#### EXERCISE BRIEF
Gather every line of the items below that contains the word "pixels", and copy each one out in full.

#### PROVIDED RECORDS

>> BEGIN

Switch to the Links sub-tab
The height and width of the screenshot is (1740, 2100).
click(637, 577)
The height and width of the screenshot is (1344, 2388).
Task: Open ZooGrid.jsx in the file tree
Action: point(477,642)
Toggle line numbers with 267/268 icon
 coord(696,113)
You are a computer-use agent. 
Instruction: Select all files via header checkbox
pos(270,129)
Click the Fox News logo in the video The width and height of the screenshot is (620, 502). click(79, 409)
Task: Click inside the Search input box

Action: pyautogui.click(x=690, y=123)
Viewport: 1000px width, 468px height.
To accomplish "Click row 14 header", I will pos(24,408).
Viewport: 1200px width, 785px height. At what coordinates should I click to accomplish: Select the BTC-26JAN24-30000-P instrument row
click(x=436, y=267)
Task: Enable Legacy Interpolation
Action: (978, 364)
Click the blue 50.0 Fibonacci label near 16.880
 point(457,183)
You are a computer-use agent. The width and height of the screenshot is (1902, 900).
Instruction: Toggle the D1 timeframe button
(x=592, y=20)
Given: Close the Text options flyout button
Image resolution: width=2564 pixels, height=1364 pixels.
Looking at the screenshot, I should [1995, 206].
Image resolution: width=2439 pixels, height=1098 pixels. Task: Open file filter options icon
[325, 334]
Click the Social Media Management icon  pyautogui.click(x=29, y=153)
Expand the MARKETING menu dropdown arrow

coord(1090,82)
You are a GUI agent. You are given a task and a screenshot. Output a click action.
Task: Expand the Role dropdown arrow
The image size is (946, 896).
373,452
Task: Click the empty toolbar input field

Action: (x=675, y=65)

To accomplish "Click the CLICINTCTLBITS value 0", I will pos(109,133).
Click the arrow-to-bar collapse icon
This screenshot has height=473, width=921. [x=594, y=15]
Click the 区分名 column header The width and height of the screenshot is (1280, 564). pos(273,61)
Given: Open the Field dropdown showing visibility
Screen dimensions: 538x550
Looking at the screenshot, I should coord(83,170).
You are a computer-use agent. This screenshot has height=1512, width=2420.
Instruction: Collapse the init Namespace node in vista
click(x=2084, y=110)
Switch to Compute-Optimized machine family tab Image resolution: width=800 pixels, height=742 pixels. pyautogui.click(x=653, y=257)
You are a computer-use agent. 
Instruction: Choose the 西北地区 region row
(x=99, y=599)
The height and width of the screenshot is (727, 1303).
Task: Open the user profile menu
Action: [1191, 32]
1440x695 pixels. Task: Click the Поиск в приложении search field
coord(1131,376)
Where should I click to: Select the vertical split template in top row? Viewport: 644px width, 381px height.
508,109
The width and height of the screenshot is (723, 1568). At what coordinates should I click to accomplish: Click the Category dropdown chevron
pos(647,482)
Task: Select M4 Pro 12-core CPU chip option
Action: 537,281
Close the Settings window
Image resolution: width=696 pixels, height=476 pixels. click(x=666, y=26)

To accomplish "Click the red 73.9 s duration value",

>> END

#### WRITTEN ANSWER
Image resolution: width=2564 pixels, height=1364 pixels.
Image resolution: width=2439 pixels, height=1098 pixels. Task: Open file filter options icon
Switch to Compute-Optimized machine family tab Image resolution: width=800 pixels, height=742 pixels. pyautogui.click(x=653, y=257)
1440x695 pixels. Task: Click the Поиск в приложении search field
Image resolution: width=696 pixels, height=476 pixels. click(x=666, y=26)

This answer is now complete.